Comme le souligne le chroniqueur David Goldman, le manque de ressources alimentaires représente un risque de famine pour un grand nombre de personnes au Moyen-Orient. Or, un tiers des Yéménites a enduré une famine chronique dès avant les troubles. Et ce nombre est en train de croître rapidement.
Un Yéménite puisant de l'eau dans un puits du nord du pays. |
Comme si les problèmes d'eau et de nourriture ne suffisaient pas, le Yémen possède l'un des plus forts taux de natalité au monde, ce qui aiguise encore la question des ressources. Avec une moyenne de 6,5 enfants par femme, le pays compte à tout moment pratiquement une femme sur 6 enceinte. On prévoit que la population actuelle de 24 millions d'habitants aura doublé dans 30 ans.
La situation politique n'arrange rien. En supposant que le régime de M. Saleh appartient au passé (les Saoudiens ne peuvent le laisser partir puisque, au Yémen, trop d'opposants se sont révoltés contre lui), son successeur aura bien des difficultés à gouverner même la petite partie du pays que Saleh contrôlait.
Les factions en lutte pour le pouvoir ont des objectifs tellement contradictoires et sont tellement nombreuses – forces loyales à M. Saleh, rebelles Houthi dans le nord, sécessionnistes dans le sud, forces proches d'Al-Qaida, mouvement de jeunesse, armée, tribus dominantes, famille Ahmar – qu'il leur est impossible de se rassembler en deux camps bien marqués. Dans un pays gouverné par un « système tribal déguisé en autocratie militaire », l'anarchie comme celle qu'on connaît en Somalie ou en Afghanistan semble plus probable que la guerre civile.
Quant aux islamistes yéménites, on les retrouve aussi bien dans le parti Islah qui prend part aux élections parlementaires, que chez les rebelles Houthi qui combattent les forces saoudiennes, et qu'au sein d'Al-Qaida dans la Péninsule arabique. Leur montée en puissance renforce les États et organisations du « bloc de la résistance » soutenu par l'Iran au point que si les chiites l'emportaient sur les sunnites, Téhéran en tirerait d'autant plus de bénéfice.

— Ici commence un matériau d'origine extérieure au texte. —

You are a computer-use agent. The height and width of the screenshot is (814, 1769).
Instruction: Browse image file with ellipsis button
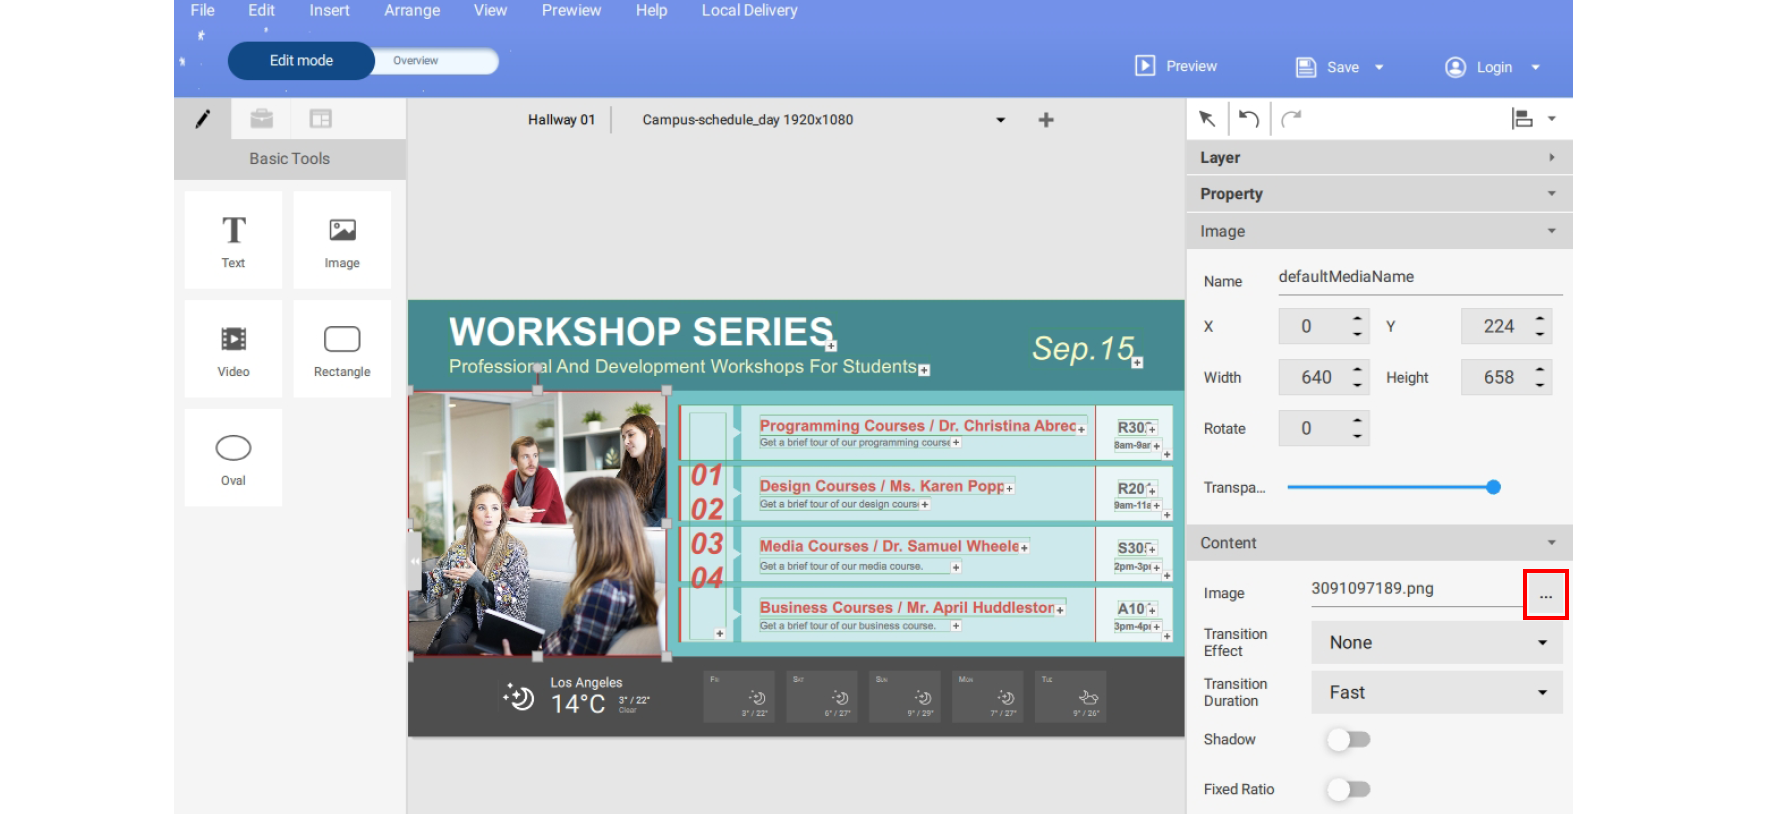[x=1545, y=595]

Le village d'Al-Tawilah : un exemple d'architecture yéménite. |
Personnellement, j'ai été fasciné par le Yémen que j'ai visité en 1972 quand j'étais étudiant. Pays si difficile d'accès que les puissances coloniales n'ont fait que l'aborder, le Yémen a réussi à garder ses coutumes dont un style architectural impressionnant ainsi qu'une culture typique d'hommes portant la dague et d'adultes mâchant pour la plupart du qat.
Le monde extérieur peut-il éviter une catastrophe ? Non. Que ce soit le relief, la culture ou la situation politique, tout au Yémen rend une intervention militaire impossible et face aux déficits de l'Occident et à la crainte saoudienne, personne ne prendra la responsabilité de l'effondrement économique du Yémen. De la même manière, aucun État ne se portera volontaire pour accueillir des millions de réfugiés dans le besoin. Dans ces heures très sombres, les Yéménites sont seuls face à eux-mêmes.